■ TEXT PROVIDED

↓↓↓

- Itunta Location of Itunta in Nigeria
- Coordinates: 5°26′57.77″N 7°38′10.9″E﻿ / ﻿5.4493806°N 7.636361°E
- Country: Nigeria
- State: Abia State
- L.G.A: Ikwuano
- Clan: Ibere

Government
- • Type: Monarchy
- • Eze: HRM Eze Monday Unadindu Okoro
- Elevation: 38 m (125 ft)

Population
- • Ethnicities: Igbo
- • Religion: Christianity
- Time zone: UTC+1 (WAT)
- 3-digit postal code prefix: 440108
- Area code: 440
- ISO 3166 code: NG.AB.IK
- Website: https://ng.geoview.info/itunta,2336974

= Itunta =

Village in Abia State, Nigeria

Itunta ' is a village in Ibere, Ikwuano Local Government Area, Abia State, Nigeria. Itunta falls under the Umuakoo Autonomous Community. The Eze of Umuakoo is HRM Eze Monday Unadindu Okoro in whom is conferred with the title of Akoo II of Umuakoo. Itunta is renowned for her vast cocoa production.

↑↑↑

■ PROVIDED MATERIAL
↓↓↓

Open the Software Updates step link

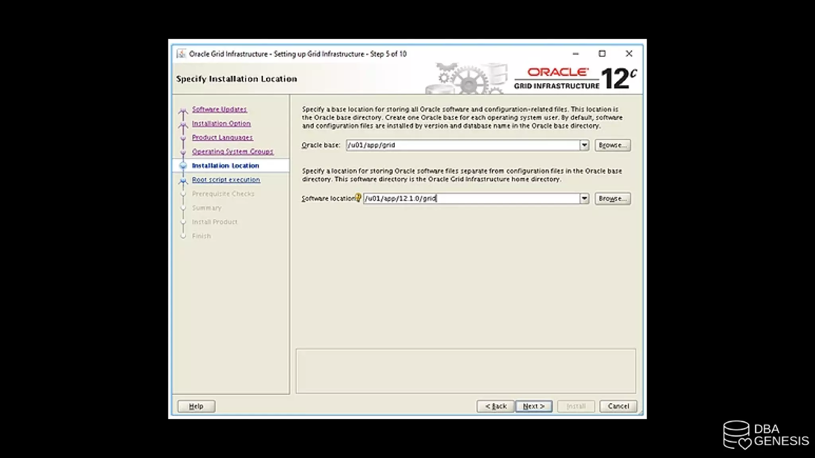(219, 109)
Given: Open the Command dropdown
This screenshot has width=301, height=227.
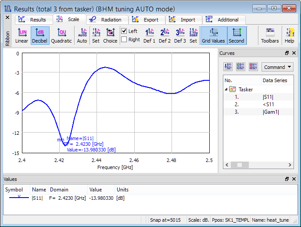Looking at the screenshot, I should point(278,67).
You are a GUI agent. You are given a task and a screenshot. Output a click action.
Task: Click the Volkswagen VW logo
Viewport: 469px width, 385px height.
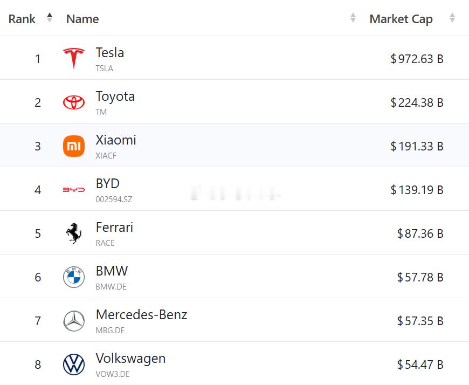coord(74,365)
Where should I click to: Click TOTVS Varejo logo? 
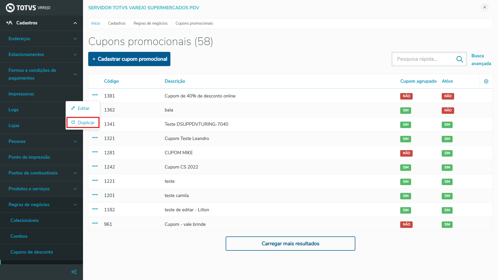click(x=28, y=8)
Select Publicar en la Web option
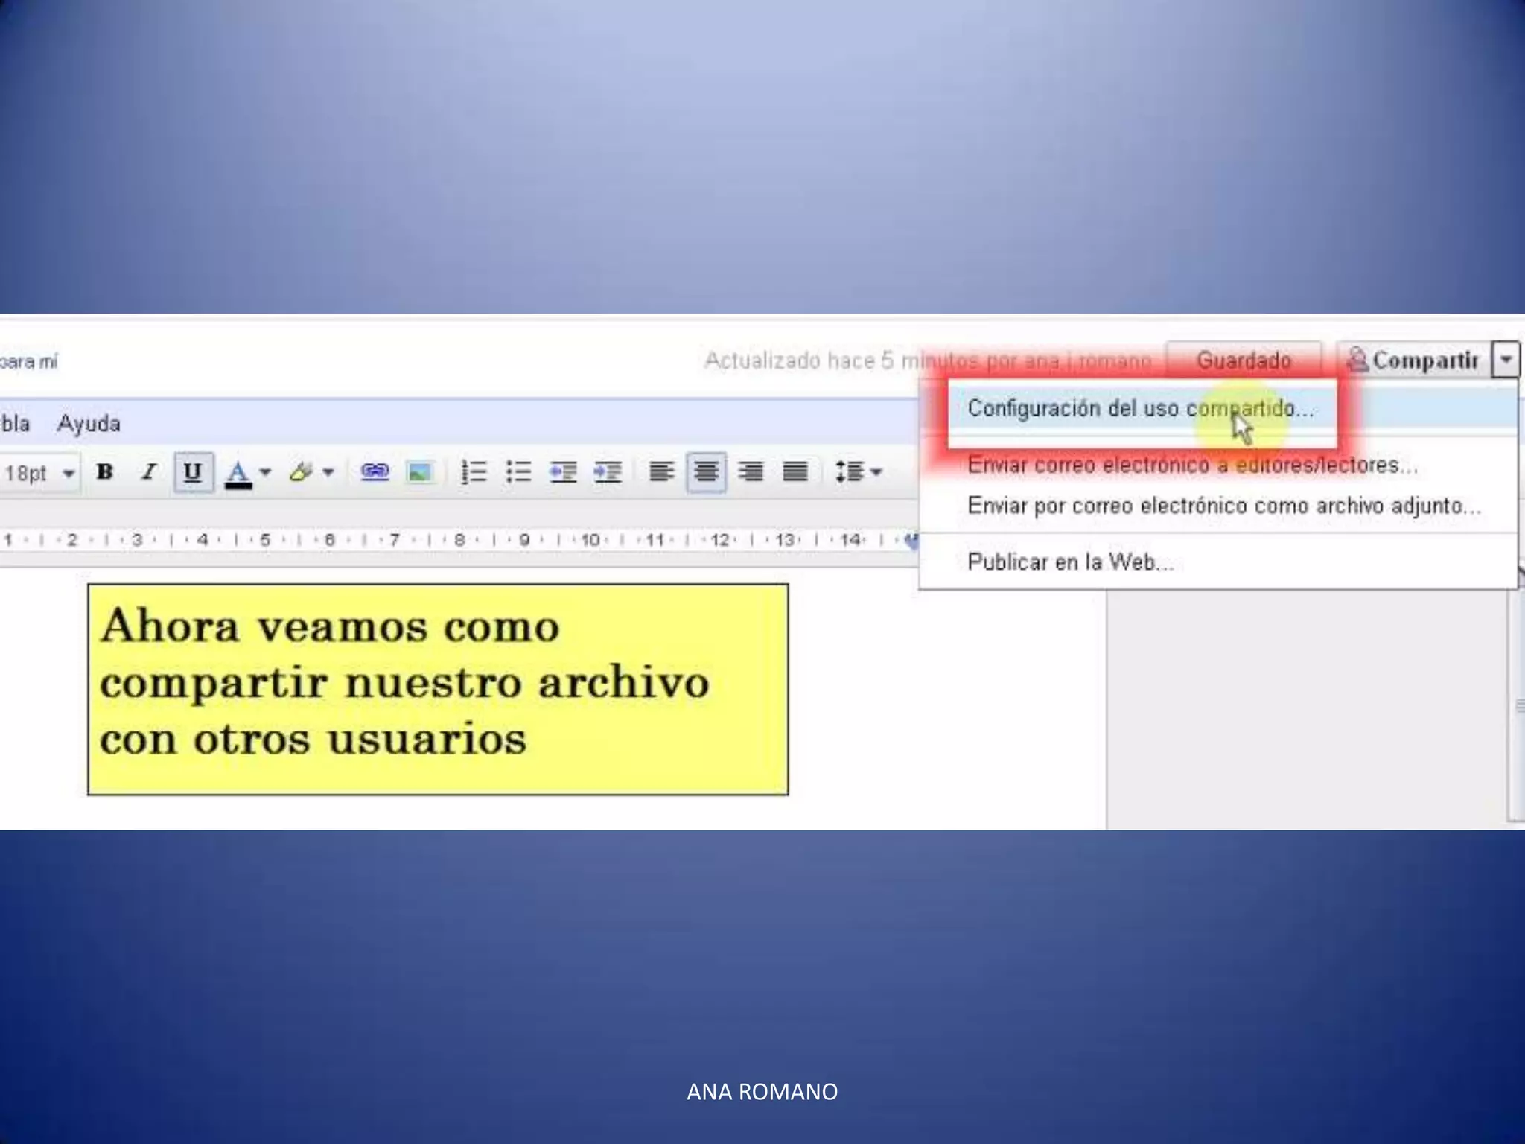1525x1144 pixels. (1070, 562)
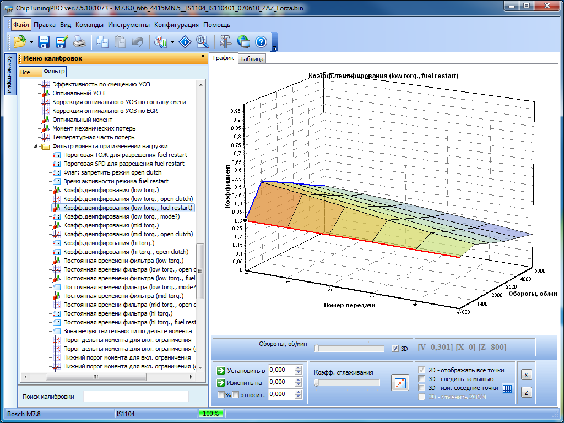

↑↑↑

■ WHAT THIS EXERCISE ASKS
1. How would you summarize the Itunta entry in two sentences?
2. Do these statements agree with the Itunta entry? Answer yes or no for each, and quote the words from the entry that decide it.
(a) Itunta lies in Ikwuano Local Government Area.
(b) Itunta is known chiefly for palm oil production.
(c) Itunta's elevation is 38 meters.
3. Could you write the next part of the Itunta entry, picking up after its final sentence?

■ RESPONSES TO THE TASKS
1. Itunta is a village in Ibere, Ikwuano Local Government Area, Abia State, Nigeria, and falls under the Umuakoo Autonomous Community. The Eze of Umuakoo, HRM Eze Monday Unadindu Okoro, holds the title Akoo II of Umuakoo, and Itunta is renowned for its vast cocoa production.

2.
(a) Yes: "Itunta ' is a village in Ibere, Ikwuano Local Government Area, Abia State, Nigeria."
(b) No: "Itunta is renowned for her vast cocoa production."
(c) Yes: "Elevation: 38 m (125 ft)"

3.
== Origin ==
The natives of Itunta are said to be part of the Itu diaspora, a dispersion of peoples of partial Itu(Ibibio) ancestry across Igboland. A notable community of Itu origin is Itumbauzo in Bende. Itu LGA in present-day Akwa Ibom State is the homeland of the Itu people.

==Culture==
The people of Itunta mark the Inyang festival annually. They are the only community in Ikwuano who perform this event. It is quite distinct from the usual Ekpe festival in which every other Ikwuano community celebrates. Members of this community are mainly peasant farmers and deal mostly in rice and cocoa. Christianity is widely practiced. English and the Ibere dialect of Igbo are the languages spoken in Itunta.

==Economy==
Itunta is situated in a cocoa-producing belt, hence, it is a major cocoa production site in Abia State. The community generates as much as 10 tons of cocoa yearly. They are also adept in plantain, rice, cassava and cucumber generation.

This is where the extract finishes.